Extra-judicial killings: does the Salvadoran government care?


A representative of the United Nations is in El Salvador this week to investigate reports by journalists and human rights groups of extrajudicial executions and other abuses by security forces. Dr. Agnes Callamard is the UN Special Rapporteur on Extra-Judicial Summary or Arbitrary Executions, and is in El Salvador from January 24 to February 5 at the invitation of the Salvadoran government.

Human rights groups in El Salvador are using Callamard's visit to focus once again on the issue of extra-judicial killings by security forces.   Advocates  have pointed to the "lethality" of so-called confrontations between police and gangs in which gang members are shot and killed yet few police are killed or wounded and almost no gang members are wounded but not killed.  In addition. there are emblematic individual cases, such as the youth disappeared by the armed forces in the municipality of Armenia, the massacre at Finca San Blas, the extra-judicial killings documented by Revista Factum, and more.   This week El Faro published a lengthy story on one emblematic case of extra-judicial executions in the town of Zaragoza in 2016, a case where uncharacteristically the country's prosecutors have made a thorough investigation of the raid which left three alleged gang members dead as well as a laborer in his house as he slept.

The concerns over executions by the police and army were presented during 2017 by human rights groups to the InterAmerican Commission on Human Rights.  The existence of widespread abuses by the security forces was also a repeated subject during the visit of the UN High Commissioner on Human Rights last November.   

Despite this ongoing criticism by domestic and international human rights groups, the Salvadoran security apparatus appears unapologetic and unchanged in its approaches to combating the gangs.   
The director of the National Civilian Police stated on Friday that there has been an increase in deaths of gang members recently but "not precisely" in shootouts. 
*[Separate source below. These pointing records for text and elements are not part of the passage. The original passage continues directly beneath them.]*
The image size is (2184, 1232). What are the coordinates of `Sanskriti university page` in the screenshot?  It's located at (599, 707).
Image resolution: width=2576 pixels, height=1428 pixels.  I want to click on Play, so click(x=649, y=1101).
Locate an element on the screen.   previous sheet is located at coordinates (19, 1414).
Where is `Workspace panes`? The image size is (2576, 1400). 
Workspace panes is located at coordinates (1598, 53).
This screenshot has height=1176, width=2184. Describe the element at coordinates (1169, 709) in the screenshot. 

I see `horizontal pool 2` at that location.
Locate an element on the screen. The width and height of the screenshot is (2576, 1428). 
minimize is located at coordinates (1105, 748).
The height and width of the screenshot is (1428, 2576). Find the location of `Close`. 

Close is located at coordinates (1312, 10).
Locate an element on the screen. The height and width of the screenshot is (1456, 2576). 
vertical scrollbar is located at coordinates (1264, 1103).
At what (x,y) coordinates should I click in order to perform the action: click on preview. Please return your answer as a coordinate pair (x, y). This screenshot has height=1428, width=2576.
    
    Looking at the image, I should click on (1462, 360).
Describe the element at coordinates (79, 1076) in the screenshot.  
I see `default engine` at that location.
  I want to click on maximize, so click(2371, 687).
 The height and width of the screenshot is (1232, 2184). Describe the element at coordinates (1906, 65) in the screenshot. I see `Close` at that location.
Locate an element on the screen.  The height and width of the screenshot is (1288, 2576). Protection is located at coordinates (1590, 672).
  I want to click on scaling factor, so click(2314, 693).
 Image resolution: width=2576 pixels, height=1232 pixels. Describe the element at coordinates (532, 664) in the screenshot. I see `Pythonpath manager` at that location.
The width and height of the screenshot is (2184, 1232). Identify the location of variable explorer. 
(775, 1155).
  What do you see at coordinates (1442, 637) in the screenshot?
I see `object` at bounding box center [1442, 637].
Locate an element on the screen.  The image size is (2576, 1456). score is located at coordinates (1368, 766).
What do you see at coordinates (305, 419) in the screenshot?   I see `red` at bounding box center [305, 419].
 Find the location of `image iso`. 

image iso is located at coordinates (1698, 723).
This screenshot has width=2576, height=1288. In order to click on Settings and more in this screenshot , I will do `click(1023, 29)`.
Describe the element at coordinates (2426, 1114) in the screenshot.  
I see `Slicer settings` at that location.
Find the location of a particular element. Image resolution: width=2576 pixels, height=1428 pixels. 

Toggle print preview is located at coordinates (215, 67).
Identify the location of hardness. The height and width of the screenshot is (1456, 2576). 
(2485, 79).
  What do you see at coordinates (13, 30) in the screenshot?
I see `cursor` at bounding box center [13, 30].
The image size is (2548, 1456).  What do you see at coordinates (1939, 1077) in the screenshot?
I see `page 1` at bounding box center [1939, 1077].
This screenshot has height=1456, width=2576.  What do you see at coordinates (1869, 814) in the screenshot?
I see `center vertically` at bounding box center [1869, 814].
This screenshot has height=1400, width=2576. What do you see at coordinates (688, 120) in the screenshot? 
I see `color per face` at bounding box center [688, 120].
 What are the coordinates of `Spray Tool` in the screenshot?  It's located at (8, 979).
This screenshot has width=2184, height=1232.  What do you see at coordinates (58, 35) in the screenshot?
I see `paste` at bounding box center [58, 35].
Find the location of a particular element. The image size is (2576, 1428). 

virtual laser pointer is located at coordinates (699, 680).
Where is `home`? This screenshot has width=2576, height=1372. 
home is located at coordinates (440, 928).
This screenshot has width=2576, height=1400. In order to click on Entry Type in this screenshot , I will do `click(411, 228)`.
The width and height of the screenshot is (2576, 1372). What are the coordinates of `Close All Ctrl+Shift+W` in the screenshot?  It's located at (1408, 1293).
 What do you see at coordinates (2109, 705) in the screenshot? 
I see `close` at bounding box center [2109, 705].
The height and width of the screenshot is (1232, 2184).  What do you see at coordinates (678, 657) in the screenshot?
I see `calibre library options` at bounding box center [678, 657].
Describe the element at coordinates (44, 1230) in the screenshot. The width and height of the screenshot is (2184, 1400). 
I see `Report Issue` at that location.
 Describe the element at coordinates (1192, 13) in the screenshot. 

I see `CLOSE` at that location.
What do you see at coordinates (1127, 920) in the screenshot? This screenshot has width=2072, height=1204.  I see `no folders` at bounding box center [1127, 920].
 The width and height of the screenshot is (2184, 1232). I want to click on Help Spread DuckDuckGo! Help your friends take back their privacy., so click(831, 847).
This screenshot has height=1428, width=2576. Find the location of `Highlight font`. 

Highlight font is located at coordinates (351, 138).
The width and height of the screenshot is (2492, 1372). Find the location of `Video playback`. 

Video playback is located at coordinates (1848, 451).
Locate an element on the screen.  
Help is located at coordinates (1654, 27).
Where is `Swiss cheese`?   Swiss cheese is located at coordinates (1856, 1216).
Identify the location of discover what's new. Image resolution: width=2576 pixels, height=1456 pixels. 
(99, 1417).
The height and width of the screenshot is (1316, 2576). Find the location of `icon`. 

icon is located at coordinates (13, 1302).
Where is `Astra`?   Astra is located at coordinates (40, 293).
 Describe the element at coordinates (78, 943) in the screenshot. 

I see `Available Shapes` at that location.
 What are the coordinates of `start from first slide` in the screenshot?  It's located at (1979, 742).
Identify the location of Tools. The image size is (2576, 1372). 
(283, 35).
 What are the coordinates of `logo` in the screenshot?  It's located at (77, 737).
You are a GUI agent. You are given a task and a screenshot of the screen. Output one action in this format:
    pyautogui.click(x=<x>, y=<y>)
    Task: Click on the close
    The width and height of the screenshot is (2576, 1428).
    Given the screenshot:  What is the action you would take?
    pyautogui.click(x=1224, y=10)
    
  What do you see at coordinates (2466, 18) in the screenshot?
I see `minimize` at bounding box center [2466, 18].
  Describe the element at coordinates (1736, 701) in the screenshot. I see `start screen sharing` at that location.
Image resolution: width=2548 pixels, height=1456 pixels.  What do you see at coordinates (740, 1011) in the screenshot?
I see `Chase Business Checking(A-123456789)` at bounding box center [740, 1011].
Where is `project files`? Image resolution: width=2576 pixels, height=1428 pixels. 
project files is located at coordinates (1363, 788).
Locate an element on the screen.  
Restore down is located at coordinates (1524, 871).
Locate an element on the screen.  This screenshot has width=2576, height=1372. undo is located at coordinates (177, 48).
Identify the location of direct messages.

The PNC also unveiled new offices of its Internal Affairs Division this week which PNC Director Cotto said would aid in fighting corruption within the PNC.   Cotto reported that the internal affairs unit had opened 1452 cases during 2017 leading to detention of 149 members of the PNC.  The inauguration of the new offices was attended by US Ambassador to El Salvador Jean Manes in recognition of the US funding for construction of the new offices.   The US government has also prepared a "Use of Force" manual for Salvadoran police, but there is little indication that the security forces pay attention to the little book.